1/2 Florin d’or au Saint-Jean-Baptiste – Perpignan – c. 1346-1380
Exemplaire particulièrement énigmatique présentant des légendes fortement dégénérées et difficilement lisibles, phénomène caractéristique de certaines frappes médiévales réalisées avec des coins très fatigués, altérés ou possiblement corrodés (“coin rouillé”). Malgré ces anomalies, plusieurs éléments stylistiques et techniques permettent néanmoins d’attribuer avec une certaine cohérence cette monnaie au demi-florin de Perpignan au Saint-Jean-Baptiste.
Le poids de 1,73 g ainsi que le diamètre de 16 mm correspondent parfaitement au standard attendu pour ce type monétaire aragonais frappé dans l’atelier de Perpignan au XIVe siècle.
Les légendes apparaissent très altérées :
- l’inscription habituellement observée sous la forme S. IOHA-NNES B n’est ici plus que partiellement visible : S. IOH—- B, accompagnée d’une rosette à six pétales caractéristique des émissions attribué à Perpignan ;
- la titulature royale + ARAG.-O REX. P. est quant à elle presque entièrement amorphe, seuls quelques caractères comme un “O” encore visible et un “R” deviné subsistant dans les reliefs.
L’identification demeure toutefois possible grâce à plusieurs critères objectifs : module, poids, typologie générale, disposition des motifs et représentation caractéristique du Saint Jean-Baptiste. L’ensemble suggère une frappe issue d’un coin extrêmement usé, voire détérioré, phénomène relativement connu dans les ateliers médiévaux en période d’utilisation prolongée des outillages monétaires.
Cette pièce pourrait également témoigner d’une émission atypique ou marginale de l’atelier, sans qu’il soit possible d’affirmer avec certitude l’hypothèse d’une frappe irrégulière ou de contrebande. Son aspect inhabituel et ses légendes déformées en font néanmoins un exemplaire particulièrement intéressant pour l’étude des techniques de frappe et de l’usure des coins monétaires médiévaux.
Caractéristiques techniques :
Poids : 1,73 g
Diamètre : 16 mm
Type : demi-florin / florin d’or au Saint-Jean-Baptiste
Date : c. 1346-1380 (n.d.)
Atelier : Perpignan
Métal : or
Titre : 917 ‰
Axe des coins : 12 h
Historique de Perpignan et de son atelier monétaire
Perpignan occupe une place majeure dans l’histoire monétaire du sud du royaume. Centre stratégique du Roussillon, la ville connaît une succession de souverainetés qui façonnent profondément son monnayage : autonomie initiale, intégration à la couronne catalano-aragonaise, puis période du royaume de Majorque, avant de passer sous contrôle français à plusieurs reprises.

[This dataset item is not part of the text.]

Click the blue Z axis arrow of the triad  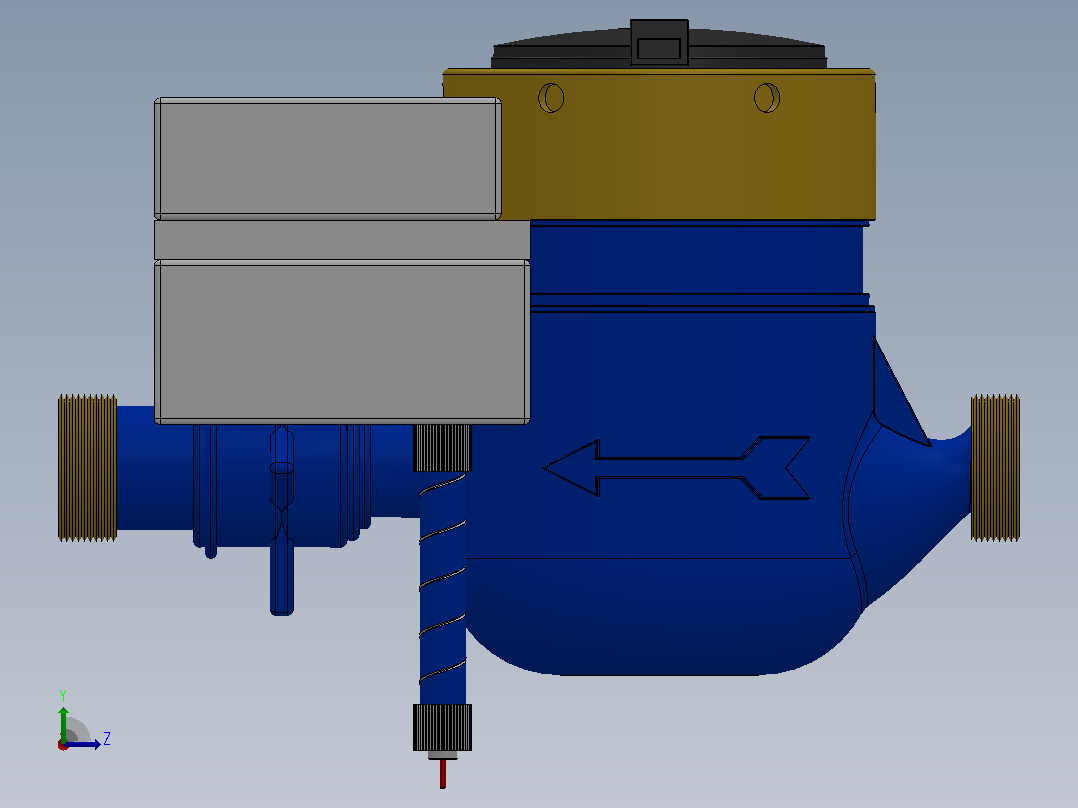tap(84, 744)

C’est sous Jacques III de Majorque que Perpignan voit apparaître ses premières émissions en or au type de Saint Jean-Baptiste. Inspiré directement du florin de Florence, modèle monétaire européen de référence, ce type marque l’entrée de la ville dans un réseau monétaire international prestigieux.
Après la conquête du royaume de Majorque, Pierre IV d’Aragon maintient l’atelier de Perpignan et poursuit la frappe du florin d’or, confirmant ainsi l’importance économique et politique de la cité au sein de la couronne d’Aragon.
Cette iconographie du Saint Jean-Baptiste disparaît ensuite progressivement sous les souverains suivants, ainsi que durant les périodes d’occupation française.
Restitué à Ferdinand II en 1493, le comté reprend un monnayage de type catalan, identifiable par la croix cantonnée d’annelets et de besants, souvent marquée d’un P pour Perpignan. Les autorités locales, les consuls de la ville, obtiennent également le droit d’émettre de petites valeurs (deniers et doubles deniers), sur lesquelles le Saint Jean-Baptiste réapparaît ponctuellement.
À la mort de Ferdinand II, Perpignan perd son statut d’atelier royal et se trouve intégré au système monétaire barcelonais. Toutefois, les consuls obtiennent à plusieurs reprises des autorisations exceptionnelles de frappe pour faire face à des besoins financiers ponctuels, notamment en 1529, 1531, 1598 et 1611.
Devenue place forte militaire sous administration française, la ville retrouve un droit d’émission temporaire entre 1644 et 1652. Ce seront les dernières émissions officielles portant encore l’effigie de Saint Jean-Baptiste.